## Exercise
Leave out the pictures and reproduce all of the data exactly.

## Provided information
Segment Open

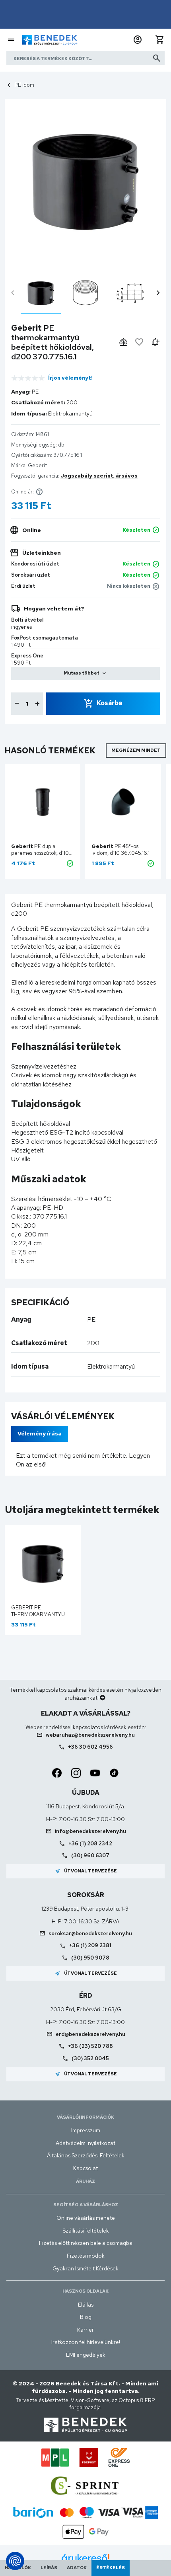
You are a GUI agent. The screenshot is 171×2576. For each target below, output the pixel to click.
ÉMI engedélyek (85, 2354)
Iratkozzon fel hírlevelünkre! (85, 2342)
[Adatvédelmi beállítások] (15, 2561)
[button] (137, 40)
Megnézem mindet (136, 750)
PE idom (24, 85)
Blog (85, 2317)
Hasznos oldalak (85, 2291)
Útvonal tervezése (85, 1871)
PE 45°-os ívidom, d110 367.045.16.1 (120, 849)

Segment Closed

## Answer space
You are a GUI agent. The screenshot is 171×2576. For each target below, output the pixel to click.
ÉMI engedélyek (85, 2354)
Iratkozzon fel hírlevelünkre! (85, 2342)
[Adatvédelmi beállítások] (15, 2561)
[button] (137, 40)
Megnézem mindet (136, 750)
PE idom (24, 85)
Blog (85, 2317)
Hasznos oldalak (85, 2291)
Útvonal tervezése (85, 1871)
PE 45°-os ívidom, d110 367.045.16.1 (120, 849)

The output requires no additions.